**O que fazer:**
A: Segundo o texto sobre Leonilson, até que data vai a exposição Leonilson: Truth, Fiction?
B: Transcreva, por favor, o trecho do texto sobre Leonilson começando em "A exposição Leonilson: Truth, Fiction, que" e seguindo até "of the Town).".
C: Escreva a continuação do texto sobre Leonilson a partir da última frase apresentada.

Os mais jovens precisam conhecer Leonilson, a poesia delicada – mas visceral – de sua obra plástica. Muitos o desconhecem. O artista faleceu precocemente, em 1993, aos 36 anos, em plena ascensão criativa. Logo depois, familiares e amigos criaram o Projeto Leonilson, que desde então tem pesquisado, organizado, catalogado, exposto e divulgado o trabalho desse cearense radicado em São Paulo, de alma cosmopolita, cidadão do mundo. O objetivo é publicar o Catálogo Geral do Artista, que já catalogou cerca de três mil obras. Neste segundo semestre, o Projeto Leonilson se associou à Pinacoteca do Estado de São Paulo para expor a importância e singularidade do artista.
A exposição Leonilson: Truth, Fiction, que vai até 9 de novembro, na Estação Pinacoteca, em São Paulo, é fruto dessa colaboração e tem a grandiosidade que ele merece. Ocupa todo o 4o andar do belo edifício do Largo General Osório, que já foi escritório de uma linha ferroviária e sede da polícia política. O espaço de amplo pé direito foi dividido em seis módulos, considerando aspectos formais, temáticos, técnicos ou temporais. São eles Mapas, Diário, Matemática e Geometria, Brancos, Os 1991 e Ilustrações (para o jornal Folha de S.Paulo. Entre 1991 e 1993, ele ilustrou a coluna de Barbara Gancia, intitulada Talk of the Town).

**Dados registrados:**
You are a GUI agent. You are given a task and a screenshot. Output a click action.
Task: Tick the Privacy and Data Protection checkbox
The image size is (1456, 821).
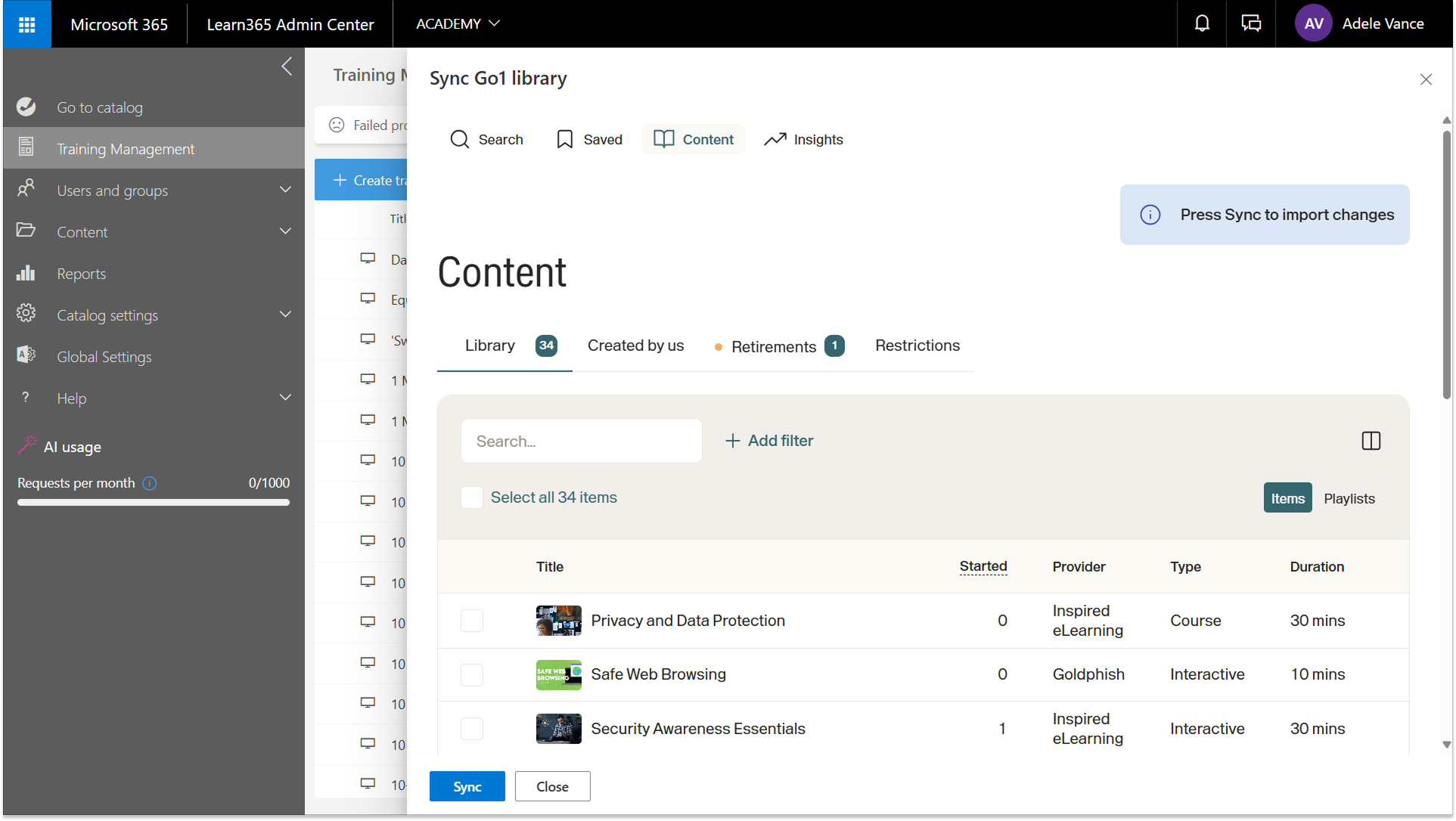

**Respostas por tarefa:**
A: Até 9 de novembro.

B:
A exposição Leonilson: Truth, Fiction, que vai até 9 de novembro, na Estação Pinacoteca, em São Paulo, é fruto dessa colaboração e tem a grandiosidade que ele merece. Ocupa todo o 4o andar do belo edifício do Largo General Osório, que já foi escritório de uma linha ferroviária e sede da polícia política. O espaço de amplo pé direito foi dividido em seis módulos, considerando aspectos formais, temáticos, técnicos ou temporais. São eles Mapas, Diário, Matemática e Geometria, Brancos, Os 1991 e Ilustrações (para o jornal Folha de S.Paulo. Entre 1991 e 1993, ele ilustrou a coluna de Barbara Gancia, intitulada Talk of the Town).

C:
Há ainda uma sala com a instalação Capela do Morumbi, projetada por Leonilson para uma igreja e montada pela primeira vez logo após seu desaparecimento. São cinco elementos de pano de coloração clara (dois vestindo o espaldar de cadeiras, um no assento de uma cadeira e dois feito aventais, pendurados em cabides). Em cada um está bordado um nome: Da falsa moral, Do bom coração, Los delícias, Lázaro e Sem título. À meia-luz, esses trabalhos parecem um sacrifício propiciatório, oferecido no altar da eternidade. São personagens de uma cena religiosa de vida, paixão e morte. Por fim, em outra divisória, é projetado ininterruptamente o vídeo Leonilson e um Oceano Inteiro para Nadar, de Karen Harley. Vale a pena sentar para assistir, pois, para além da sua obra, a imagem de Leonilson, sua simpatia, o ar ingênuo e a sinceridade são cativantes.
José Leonilson Bezerra Dias despontou na chamada Geração 80, grupo de artistas que amoleceu e humanizou os rígidos padrões estéticos e conceituais das décadas anteriores. Nos anos 1950, 1960 e 70, ainda sob a égide modernista, os artistas queriam mudar o mundo e salvar o futuro. A arte era comprometida com o social, engajada. Com o desgaste e frustração do projeto revolucionário do século XX, e a consequente melancolia e mal-estar civilizatório, os artistas voltaram para si mesmos. Só restava a eles o presente. Foi o caso de Leonilson. E de muitos outros que brotaram, principalmente, dos cursos de arte da Fundação Álvares Penteado (FAAP), em São Paulo, e da Escola de Artes Visuais do Parque Lage, no Rio de Janeiro. Alex Vallauri, Beatriz Milhazes, Daniel Senise, Leda Catunda, Luiz Zerbini, Mônica Nador e Sergio Romagnolo, entre outros, costumam ser colocados nesse time.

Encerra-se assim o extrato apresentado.